EREVAN, 28 AVRIL, ARMENPRESS. La ministre de l’Europe et des Affaires étrangères de la République française, Mme Catherine Colonna, considère que les entraves à la circulation le long du corridor de Latchine, qui se poursuivent depuis le 12 décembre, ne sont pas acceptables. Selon Mme la ministre cette situation n’est pas acceptable car elle emporte pour les populations du Haut-Karabagh un grave risque d’asphyxie économique et de crise humanitaire. Dans une interview exclusive accordée à "Armenpress", la ministre de l’Europe et des Affaires étrangères de la République française souligne que la décision de l’Azerbaïdjan d’installer un point de contrôle à l’entrée de la nouvelle route du corridor de Latchine est très préoccupante, comme l’ont également indiqué l’Union européenne et les Etats-Unis.

- Il y a déjà quatre mois que l'Azerbaïdjan soumet le Haut-Karabagh à un blocus, en raison duquel la population du Haut-Karabagh est au bord d'une catastrophe humanitaire.

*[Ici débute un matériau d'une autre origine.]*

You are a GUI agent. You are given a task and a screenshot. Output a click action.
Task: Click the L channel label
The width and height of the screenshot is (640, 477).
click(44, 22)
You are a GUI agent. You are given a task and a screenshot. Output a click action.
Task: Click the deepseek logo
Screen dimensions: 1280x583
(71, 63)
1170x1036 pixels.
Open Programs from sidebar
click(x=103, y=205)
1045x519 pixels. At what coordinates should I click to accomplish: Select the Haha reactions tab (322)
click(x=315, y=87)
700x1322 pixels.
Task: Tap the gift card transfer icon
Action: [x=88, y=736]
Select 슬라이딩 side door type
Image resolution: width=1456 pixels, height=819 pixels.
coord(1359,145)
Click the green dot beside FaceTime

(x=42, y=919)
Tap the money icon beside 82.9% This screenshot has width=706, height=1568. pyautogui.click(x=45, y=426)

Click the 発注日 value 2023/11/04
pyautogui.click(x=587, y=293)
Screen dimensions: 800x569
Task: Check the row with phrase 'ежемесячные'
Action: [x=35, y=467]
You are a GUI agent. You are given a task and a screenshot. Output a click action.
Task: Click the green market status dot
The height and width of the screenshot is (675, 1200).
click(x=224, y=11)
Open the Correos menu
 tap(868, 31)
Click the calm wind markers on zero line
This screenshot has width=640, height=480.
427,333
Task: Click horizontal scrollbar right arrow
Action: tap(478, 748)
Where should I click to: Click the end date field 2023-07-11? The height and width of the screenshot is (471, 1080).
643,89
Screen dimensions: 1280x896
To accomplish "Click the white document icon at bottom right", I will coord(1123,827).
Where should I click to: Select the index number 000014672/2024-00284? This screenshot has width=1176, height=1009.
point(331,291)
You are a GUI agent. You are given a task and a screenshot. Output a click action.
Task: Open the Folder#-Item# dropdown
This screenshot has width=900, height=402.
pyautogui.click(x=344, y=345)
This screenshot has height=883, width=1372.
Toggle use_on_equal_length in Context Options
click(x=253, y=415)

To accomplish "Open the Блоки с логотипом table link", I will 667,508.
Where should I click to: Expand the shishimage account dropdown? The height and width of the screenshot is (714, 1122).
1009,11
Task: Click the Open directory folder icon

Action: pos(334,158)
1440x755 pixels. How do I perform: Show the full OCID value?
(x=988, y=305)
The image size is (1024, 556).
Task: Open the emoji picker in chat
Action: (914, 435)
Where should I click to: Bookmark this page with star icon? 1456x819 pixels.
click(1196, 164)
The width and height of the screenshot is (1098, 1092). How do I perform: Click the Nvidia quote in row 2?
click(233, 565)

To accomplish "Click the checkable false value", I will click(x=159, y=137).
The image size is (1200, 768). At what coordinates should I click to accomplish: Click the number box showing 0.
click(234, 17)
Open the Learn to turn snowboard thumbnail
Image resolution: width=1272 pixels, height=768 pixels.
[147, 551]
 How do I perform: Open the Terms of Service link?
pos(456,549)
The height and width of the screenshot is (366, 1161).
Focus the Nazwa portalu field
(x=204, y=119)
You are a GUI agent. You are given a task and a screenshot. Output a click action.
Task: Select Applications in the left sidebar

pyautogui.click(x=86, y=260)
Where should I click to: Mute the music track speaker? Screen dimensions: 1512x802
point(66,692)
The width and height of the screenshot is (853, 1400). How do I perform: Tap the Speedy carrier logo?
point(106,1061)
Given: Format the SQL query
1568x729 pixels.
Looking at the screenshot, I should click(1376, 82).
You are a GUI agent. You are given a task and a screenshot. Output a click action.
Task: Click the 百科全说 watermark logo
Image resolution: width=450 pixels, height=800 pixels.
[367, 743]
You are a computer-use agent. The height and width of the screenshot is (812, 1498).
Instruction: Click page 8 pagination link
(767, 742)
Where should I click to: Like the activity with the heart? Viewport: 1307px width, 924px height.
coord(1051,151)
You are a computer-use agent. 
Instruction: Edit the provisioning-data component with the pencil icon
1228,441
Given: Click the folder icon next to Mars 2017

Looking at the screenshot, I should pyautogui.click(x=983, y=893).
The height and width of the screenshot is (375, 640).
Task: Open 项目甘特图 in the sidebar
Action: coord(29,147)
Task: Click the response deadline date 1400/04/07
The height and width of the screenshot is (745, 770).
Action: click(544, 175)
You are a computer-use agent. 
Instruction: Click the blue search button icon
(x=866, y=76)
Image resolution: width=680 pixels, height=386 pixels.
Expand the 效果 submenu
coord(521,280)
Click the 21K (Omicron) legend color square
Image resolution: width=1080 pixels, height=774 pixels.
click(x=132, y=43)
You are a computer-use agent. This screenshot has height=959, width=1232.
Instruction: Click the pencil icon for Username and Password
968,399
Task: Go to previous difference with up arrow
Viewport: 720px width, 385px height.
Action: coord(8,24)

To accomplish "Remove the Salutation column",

La communauté internationale, y compris la France, a jugé inacceptable le blocus du corridor de Latchine et a appelé l'Azerbaïdjan à assurer la libre circulation des personnes et des véhicules à travers ce corridor. Récemment, la Cour internationale de justice a ordonné à l'Azerbaïdjan d'ouvrir immédiatement le corridor de Latchine et d'assurer la libre circulation, mais l'Azerbaïdjan continue à maintenir le corridor bloqué, ignorant tous les appels de la communauté internationale et l'ordonnance de la Cour internationale de justice. Ne croyez-vous pas qu'il est temps pour la communauté internationale de passer des paroles aux actions et de prendre des mesures claires pour s'assurer que l'Azerbaïdjan mette fin à son blocus du Haut-Karabagh ? Quelles mesures la France est-elle prête à prendre dans ce sens, envisagez-vous d'imposer des sanctions à l'Azerbaïdjan ?  Puisque l'Azerbaïdjan continue à lancer des actions agressives contre l'Arménie, l'UE et la France quelles mesures concrètes, sont-elles prêtes à prendre pour mettre en œuvre la solution proposée par la Déclaration de l’UE  sur les récents incidents à la frontière entre l’Arménie et l’Azerbaïdjan, qui indique qu’en l’absence de délimitation de la frontière, la ligne de 1991 doit être respectée et les forces de part et d’autre doivent être retirées à une distance de sécurité de cette ligne?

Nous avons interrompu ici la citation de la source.